Agora é hora de embalar, calmamente, cada pertence. É hora do olhar demorado – e já sem mágoa – para tudo que se optou deixar. É hora de botar a melhor capa e entrar no barco já sem pensar na volta, levando o essencial apenas aos olhos.

É hora de deixar alguém conduzir enquanto você atira o coração no rio e segue só razão pelo resto do caminho, respirando fundo, sentindo bem o ar. É hora de aplicar anestesia na alma e entorpecer a vida a ponto de deixá-la [apenas] indolor.

É hora de testar a própria insensibilidade e de fazer do coração tripas. Quem sabe não nasce um novo.

terça-feira, 22 de novembro de 2011

estúpidos dias
de estupor
estupram minhalma
com tiros de estopim

quinta-feira, 17 de novembro de 2011

Salva-me dela!

Eu hoje pari Virgínia. Não, não pari. Abortei.

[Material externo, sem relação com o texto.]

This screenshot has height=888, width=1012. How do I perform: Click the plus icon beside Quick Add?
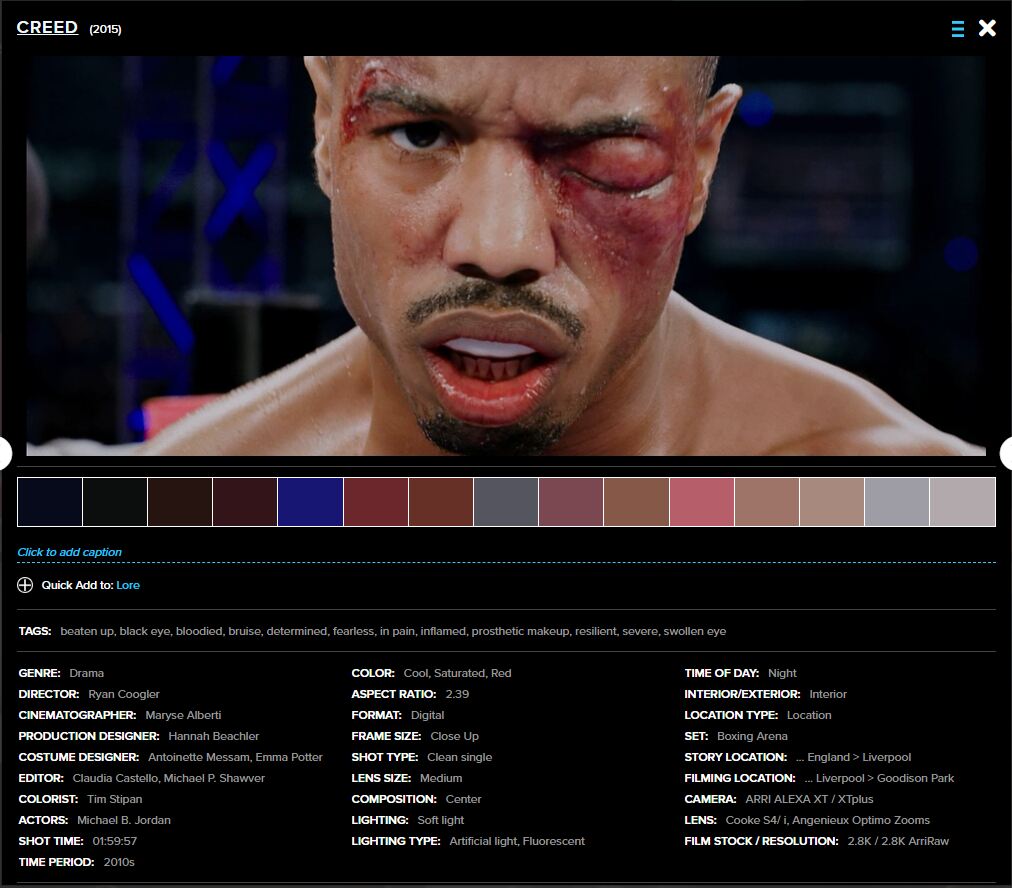(25, 585)
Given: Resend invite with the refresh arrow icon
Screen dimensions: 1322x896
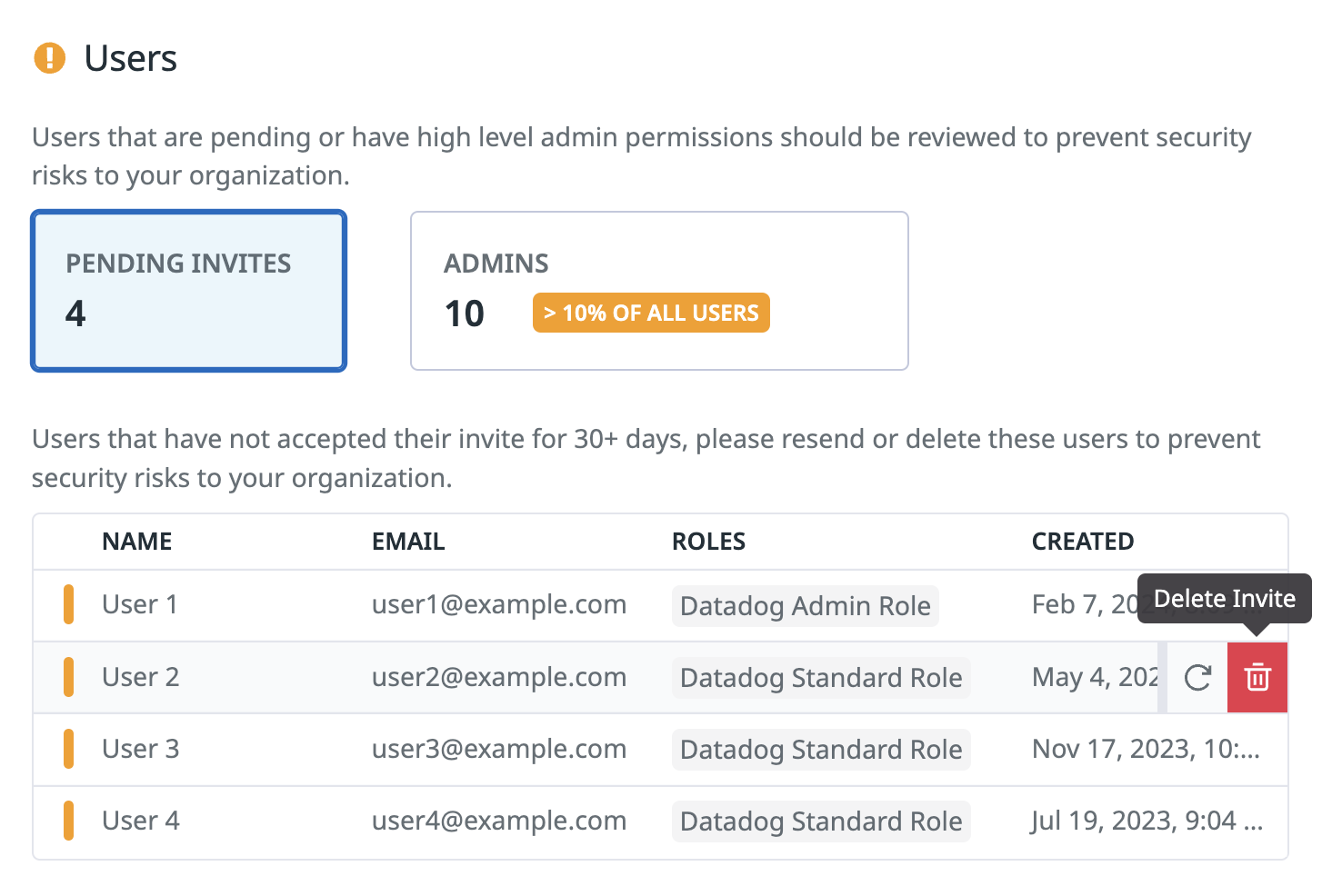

Sim, eu hoje abortei Virgínia. E, meu Deus, que aberração mais deformada. O artista dá a luz àquilo que cria. E foi com horror que eu vi brotar essa menina. Nenhum outro escrito fluiu com a mesma independência que ela. Nenhum me dominou tão inteiro. Nem quando falo de mim, consigo ser tão sufocado pelas letras.

Virgínia saiu de minha cabeça rasgando-a, como Atenas fez com Zeus. Ela me apavora. Começou como um conto simples, fácil, de história quase zombeteira. E de repente aquela intensidade. De repente aquela certeza de que eu mesmo não poderei ler o que escrevi. Não sem choque. Não sem náusea. Não sem pavor. Pavor do que nasceu de mim. Ou do que saiu de mim, como sai um verme expelido da nossa carne.

Antes de uma dúzia de folhas completas ela não me largou. E quando me largou, deixou arranhões no braço, dores na cabeça e uma ânsia de vomitar no mundo. Virgínia me apavora. Antes meus personagens também foram assim, abortados, eu disse. Mentira. Agora que me veio Virgínia, vejo que todos os outros eram anjos ternamente nascidos.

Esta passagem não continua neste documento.